Set tasks ::
(1) In the forum thread about the Blind Guardian song "Noldor," which book does Astrance tell the first poster to read?
(2) Name every distinct username that posts in the forum thread about the Blind Guardian song "Noldor."

# "Creepy" words in the song Noldor by Blind Guardian?



## Filip Vladimir (Mar 2, 2010)

Hello. 
have you ever listened to the song Noldor By Blind Guardian ? 
Can somone please explain me why it tells hmmm......"creepy" words about noldor (blodd is on your hands , your bane's a tearful destiny) 
Vladimir


----------



## Astrance (Mar 2, 2010)

Oh, for the twentieth time, just *read the Silmarillion*. It's no good answering these questions, since it would spoil you all the pleasure of the read.

As stated somewhere else, Elves, and specially the Noldor, aren't cute Orlando Bloom-like creatures. The Noldor _do_ have blood on their hands, and _do_ have a « tearful destiny ». It's all greatly told in the Silmarillion anyway. Or google it if you can't read the book.


----------



## Filip Vladimir (Mar 3, 2010)

ok thank you for the answer , but i just donn't have time to read it ok ?


----------



## Hiril Elfwraith (Mar 4, 2010)

It's all your fault...
All because you mentioned that song, I went and looked it up on YouTube and now you made me sad...
It's a quite depressing song, which is okay, but I have to go listen to some happier music to get my soul off the subject...didn't help that I also went and watched "The Curse of Feanor" while I was at it.

Material ::
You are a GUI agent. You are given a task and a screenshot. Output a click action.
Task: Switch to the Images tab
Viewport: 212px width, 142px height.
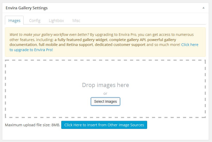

Solved tasks ::
(1) The Silmarillion

(2) Filip Vladimir, Astrance, Hiril Elfwraith